L'interdit de briser l'os :
La michna poursuit et traite du sujet du bris de l'os, et en cela même selon l'explication de Rachi : "Hachover et ha'etsem bapessa'h hatahor - haré zé loké arba'im" - celui qui brise un os parmi les os d'un sacrifice de Pessa'h pur reçoit la flagellation, car c'est là l'un des interdits de la Torah.
En revanche, la michna établit : "Aval hamotir batahor vehachover batamé - eino loké et ha'arba'im". Deux cas se présentent à nous :
Hamotir batahor - celui qui laisse de la viande du sacrifice de Pessa'h au-delà du temps durant lequel il est possible de la manger. Bien que cela soit interdit, et que celui qui laisse un reste ait l'obligation de le brûler, on ne reçoit pas la flagellation pour cela, pour deux raisons : premièrement, il s'agit d'un interdit qui ne comporte pas d'acte, une mise en garde qui ne s'accompagne d'aucun acte ; deuxièmement, il s'agit d'un interdit réparé par un commandement positif, une mise en garde qui peut être réparée par un commandement positif, l'ordre de brûler le reste.
Hachover batamé - celui qui brise les os d'un sacrifice de Pessa'h impur. En cela nous avons appris du verset que l'interdit de briser un os dans le sacrifice de Pessa'h a été énoncé précisément à propos d'un Pessa'h pur et non d'un Pessa'h impur.

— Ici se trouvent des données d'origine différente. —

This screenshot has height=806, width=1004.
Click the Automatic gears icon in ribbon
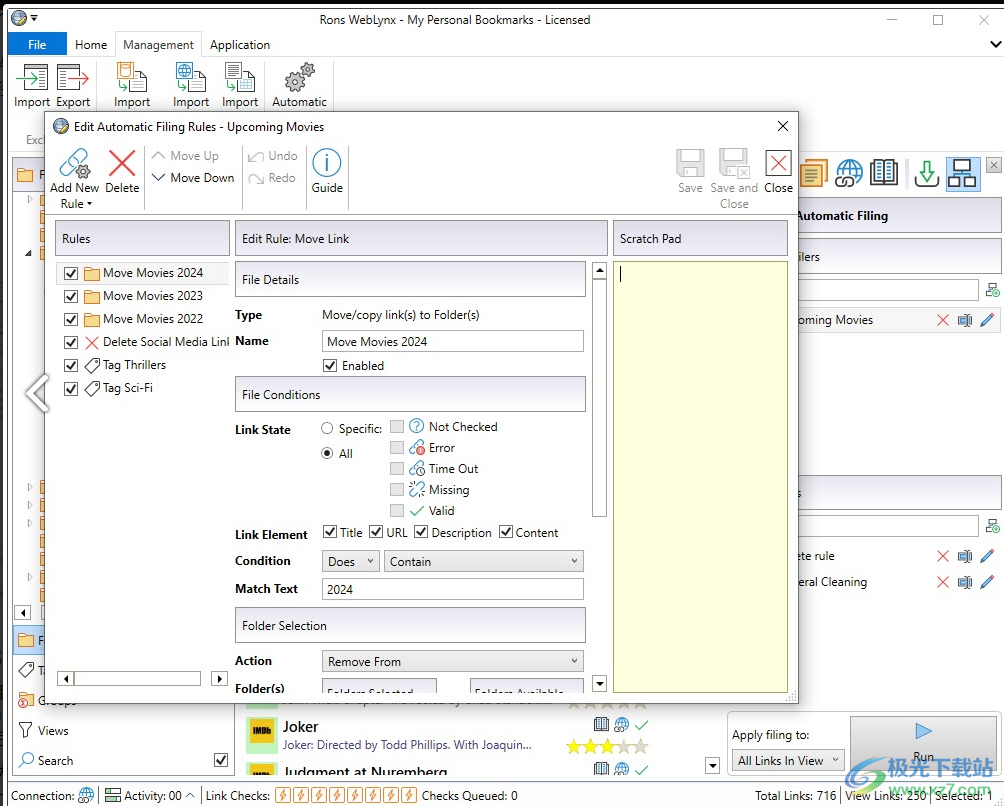tap(299, 79)
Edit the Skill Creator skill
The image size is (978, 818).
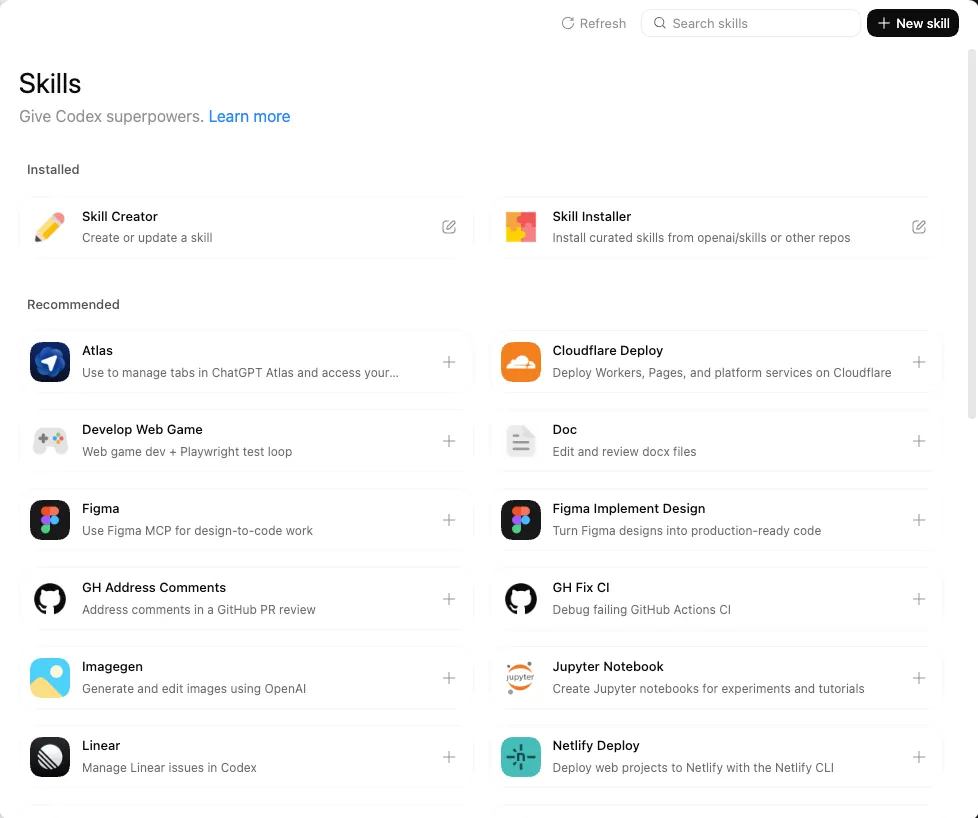pos(449,227)
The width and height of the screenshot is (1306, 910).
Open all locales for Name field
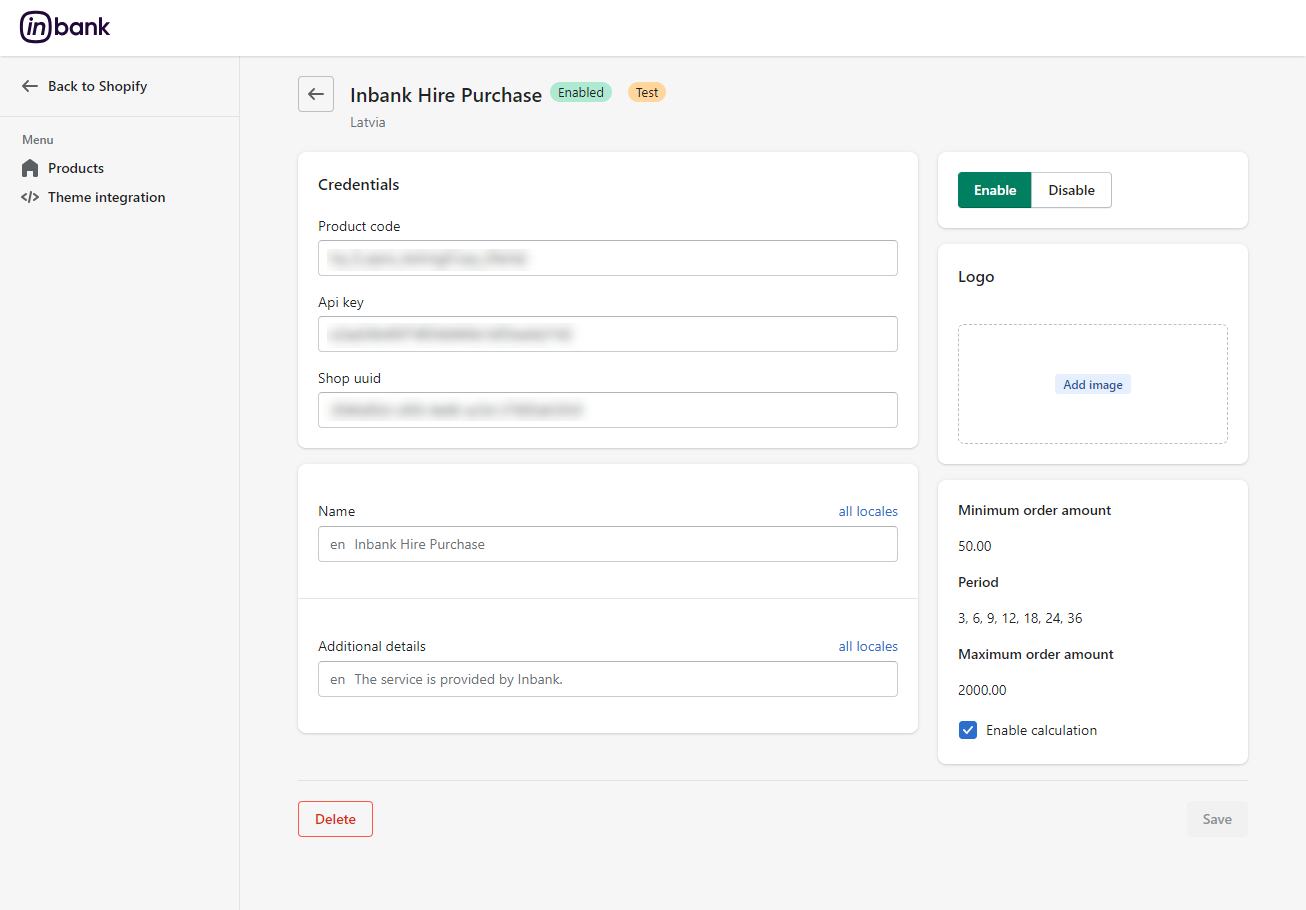tap(867, 511)
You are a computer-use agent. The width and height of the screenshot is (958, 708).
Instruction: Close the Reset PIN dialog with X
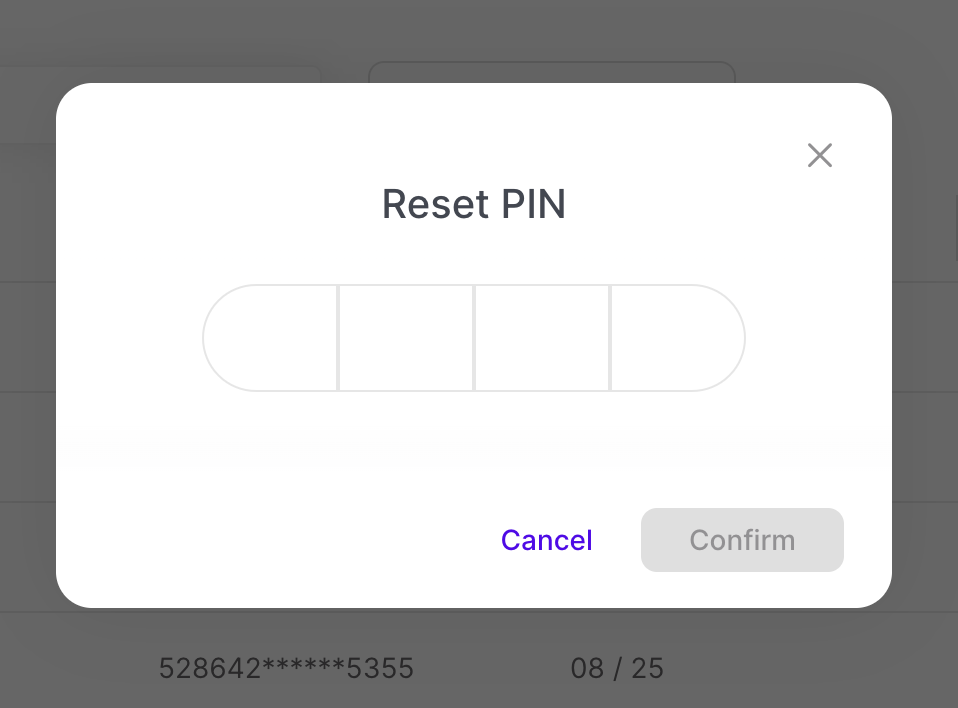click(820, 155)
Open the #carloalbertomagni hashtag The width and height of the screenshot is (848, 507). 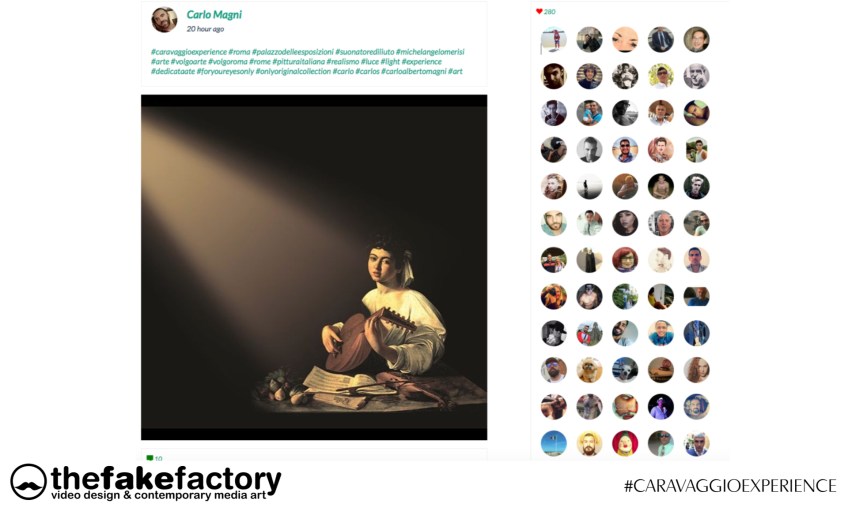tap(414, 71)
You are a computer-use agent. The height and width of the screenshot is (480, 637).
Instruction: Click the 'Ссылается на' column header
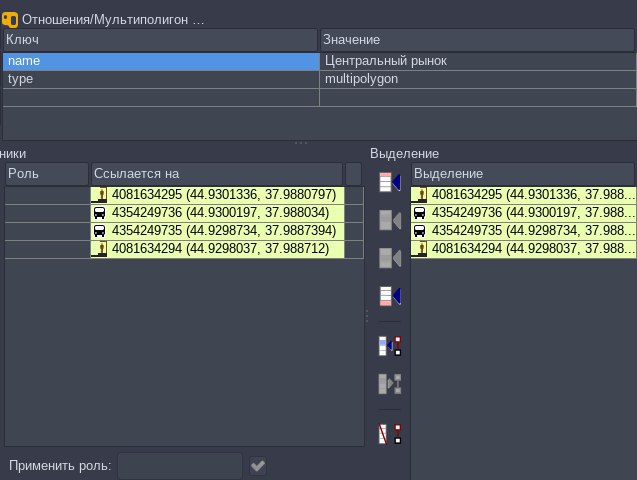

En résumé : dans cette michna nous avons appris la règle "Kol hané'ekhal bechor hagadol yé'akhel bigdi harakh", incluant les extrémités des épaules et les cartilages. Selon Rachi et le Rav de Bartenoura, cette règle concerne la définition de ce qui est propre à la consommation dans le sacrifice de Pessa'h, et selon le Rambam, la définition de l'os qu'il est interdit de briser. Nous avons également appris que celui qui brise un os dans un Pessa'h pur reçoit quarante coups de fouet, tandis que celui qui laisse un reste dans un Pessa'h pur et celui qui brise un os dans un Pessa'h impur sont exempts de la flagellation.